▸ **ASSIGNMENT**: What lines below mention the word "computer"? Copy each one.

▸ **SOURCE DATA**:
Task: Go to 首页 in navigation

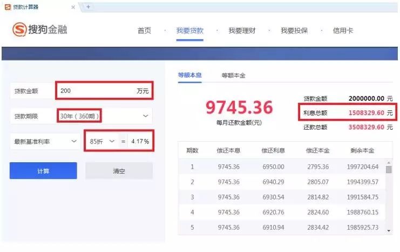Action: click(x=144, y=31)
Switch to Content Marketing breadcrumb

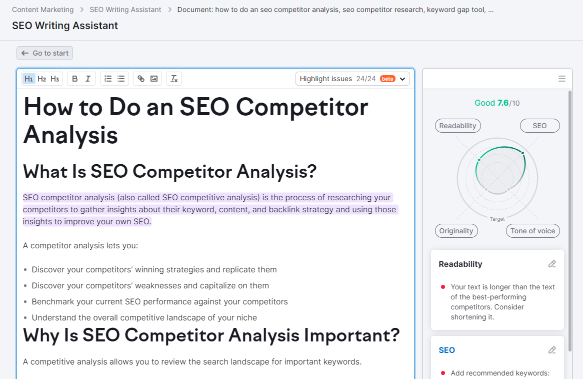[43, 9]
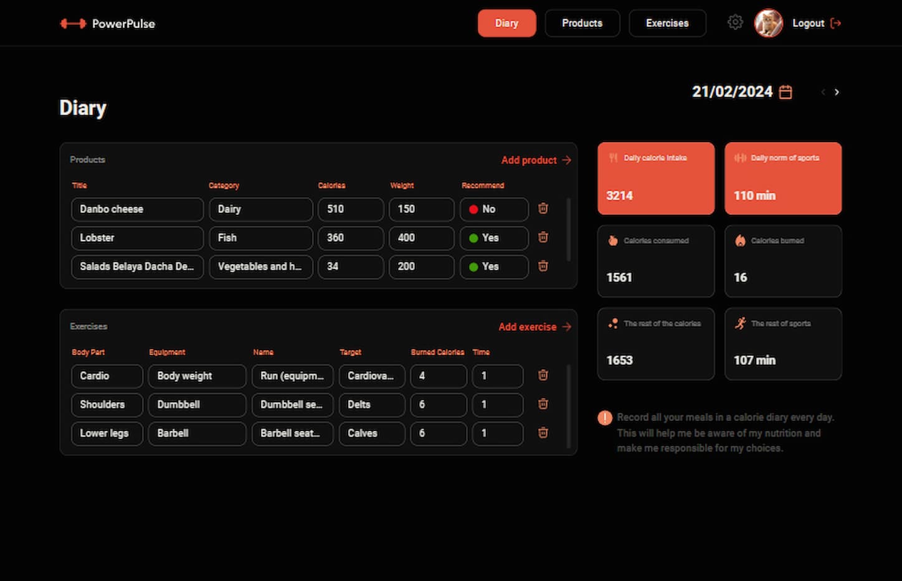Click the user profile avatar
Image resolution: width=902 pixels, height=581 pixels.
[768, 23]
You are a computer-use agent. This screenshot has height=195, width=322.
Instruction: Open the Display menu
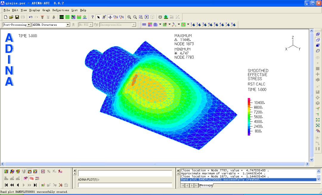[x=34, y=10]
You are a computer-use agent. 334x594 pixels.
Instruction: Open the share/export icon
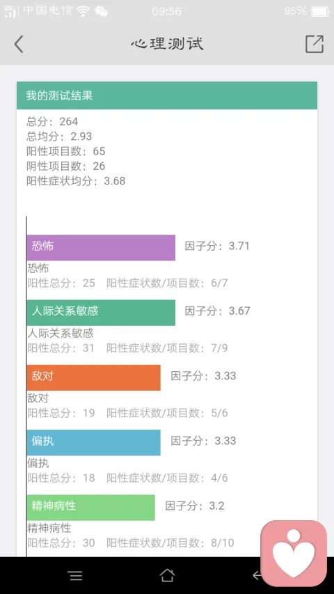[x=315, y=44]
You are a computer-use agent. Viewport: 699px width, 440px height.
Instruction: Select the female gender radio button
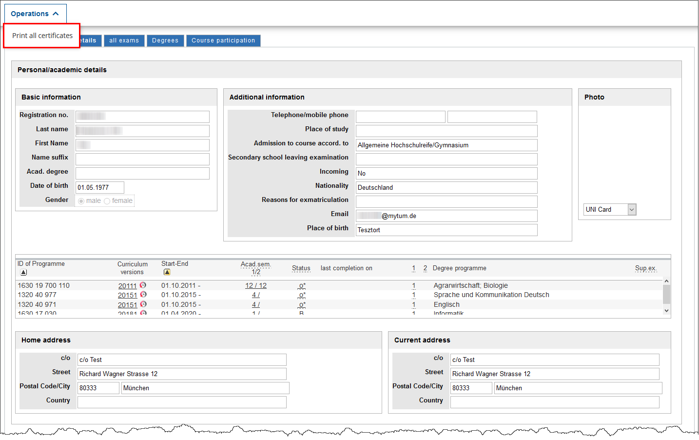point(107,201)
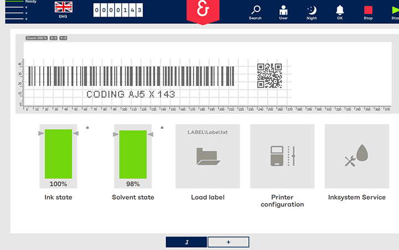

▸ **THE COMPLETED TASK**:
You are a computer-use agent. This screenshot has height=195, width=322.
You are a computer-use agent. 334x594 pixels.
You are a computer-use agent. Viewport: 699px width, 440px height.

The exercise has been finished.